🤖 AI Summary
Current single-step image editing methods struggle with ambiguous user intent, complex transformations, and scenarios requiring iterative refinement, often yielding inconsistent results. This paper introduces the first consistency-aware framework for multi-round interactive image editing. Our method addresses these challenges via four key innovations: (1) flow-matching-based precise image inversion to ensure high-fidelity initial edits; (2) an adaptive attention highlighting mechanism that dynamically localizes editable regions; (3) a dual-objective linear quadratic regulator (LQR)-guided stable sampling strategy that explicitly models and suppresses error accumulation across rounds; and (4) attention modulation informed by Transformer layer-role analysis to enhance cross-round semantic consistency.

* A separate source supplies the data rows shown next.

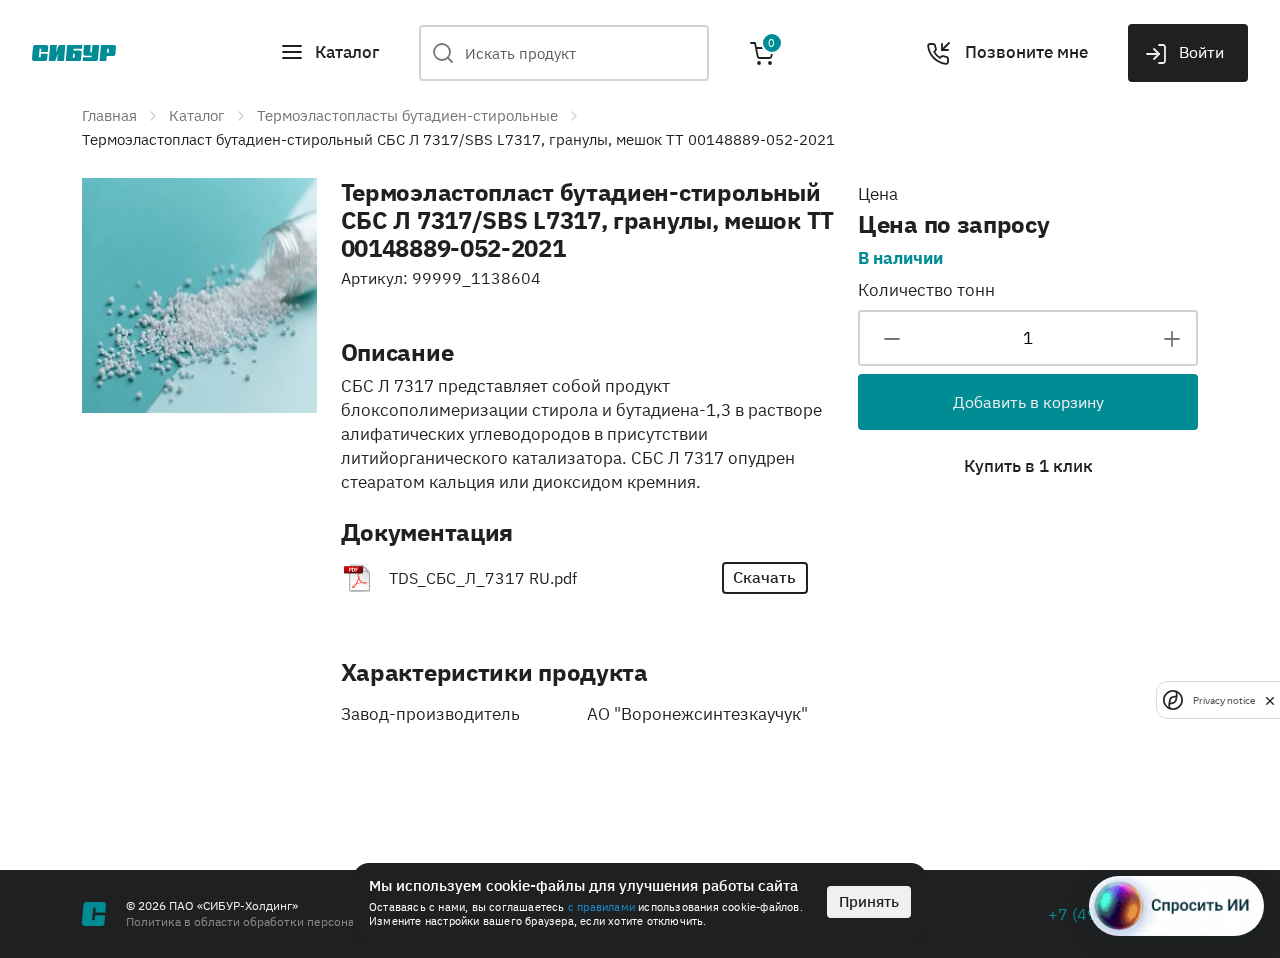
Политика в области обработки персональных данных (280, 921)
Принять (869, 901)
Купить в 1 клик (1028, 466)
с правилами (601, 907)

Extensive experiments demonstrate that our approach significantly outperforms single-step baselines in both multi-round editing success rate and visual fidelity, establishing a new paradigm for iterative, controllable, and highly consistent interactive image editing.
📝 Abstract
Many real-world applications, such as interactive photo retouching, artistic content creation, and product design, require flexible and iterative image editing. However, existing image editing methods primarily focus on achieving the desired modifications in a single step, which often struggles with ambiguous user intent, complex transformations, or the need for progressive refinements. As a result, these methods frequently produce inconsistent outcomes or fail to meet user expectations. To address these challenges, we propose a multi-turn image editing framework that enables users to iteratively refine their edits, progressively achieving more satisfactory results. Our approach leverages flow matching for accurate image inversion and a dual-objective Linear Quadratic Regulators (LQR) for stable sampling, effectively mitigating error accumulation. Additionally, by analyzing the layer-wise roles of transformers, we introduce a adaptive attention highlighting method that enhances editability while preserving multi-turn coherence. Extensive experiments demonstrate that our framework significantly improves edit success rates and visual fidelity compared to existing methods.